Tuesday, February 1, 2011

LONDON - Despite the political turmoil in Egypt, British holidaymakers seem to have a gala time in that country. Tourists in the Red Sea resort of Sharm El Sheikh were seen sunbathing and relaxing even as protests against the government of President Hosni Mubarak continued.

On Tuesday, thousands of protestors took to the streets in Cairo demanding the expulsion of President Mubarak, who ruled the country for nearly three decades. Over 100 people have been killed since the protests began about a week ago.

Around 30,000 British tourists are currently thought to be on holiday in Egypt. Some hotels in Sharm el Sheikh have put up barricades for protection against the potential spread of violent protests in the country, Daily Mail reported.

British Foreign Office Minister Alistair Burt said the situation in the area was “genuinely calm” although hotels had taken precautions because some guests were “slightly alarmed”.

Taking in the winter sun, plucky British tourists said they would stay where they were, saying they were perfectly safe.
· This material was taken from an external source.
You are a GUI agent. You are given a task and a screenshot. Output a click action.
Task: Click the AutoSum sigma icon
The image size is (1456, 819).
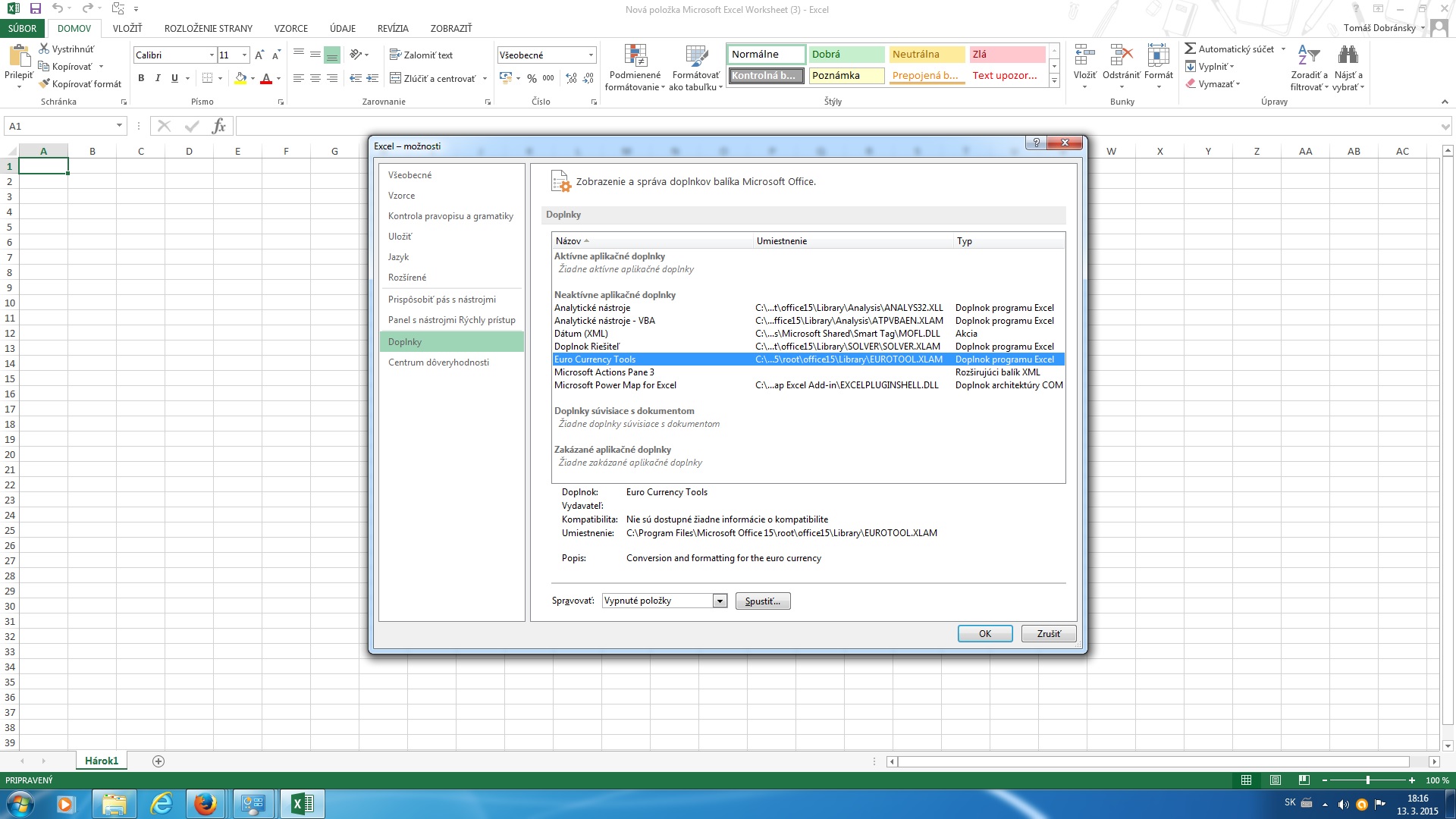pos(1191,49)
Louise Radford, 23, told the Daily Mail: “It seems that everyone is overreacting.

“The US has told its citizens to leave the country and the Scandinavians have been told to go home tomorrow, but, really, there is nothing to worry about here.”

Barnes, 22, a human resources manager, added: “We were aware there were problems in Egypt before we left, but, really, it has not affected us at all. We have been sunbathing, swimming and generally relaxing.”

The aura of calm comes as it emerged that up to two million people could take to the streets Tuesday as demands for dictator Hosni Mubarak, who ruled the country for nearly three decades, to leave office intensify.

Meanwhile, the Egyptian army made the crucial announcement that it will not use force against protesters.

In a statement carried by Egyptian media, it said: “To the great people of Egypt, your armed forces, acknowledging the legitimate rights of the people… have not and will not use force against the Egyptian people.”

Tens of thousands of people in Cairo, Alexandria and Suez Monday night defied a curfew ahead of the “Million-man march” Tuesday.

But despite the chaos, tour operators were still offering cut-price holidays to Egypt, according to the Mail.

A spokesman for Thomas Cook said: “We continue to monitor the situation in Egypt and we are in close contact with the Foreign and Commonwealth Office.”

The cut-price holiday bonanza came as many airlines cancelled their flights to areas affected by the riots.

Meanwhile, British ministers were coming under pressure to evacuate Britons. Other countries, including the US, have begun to fly out their citizens.

Conservative MP Patrick Mercer told the London Evening Standard there was “no alternative” but to evacuate. There have been chaotic scenes at Cairo Airport as people tried to escape.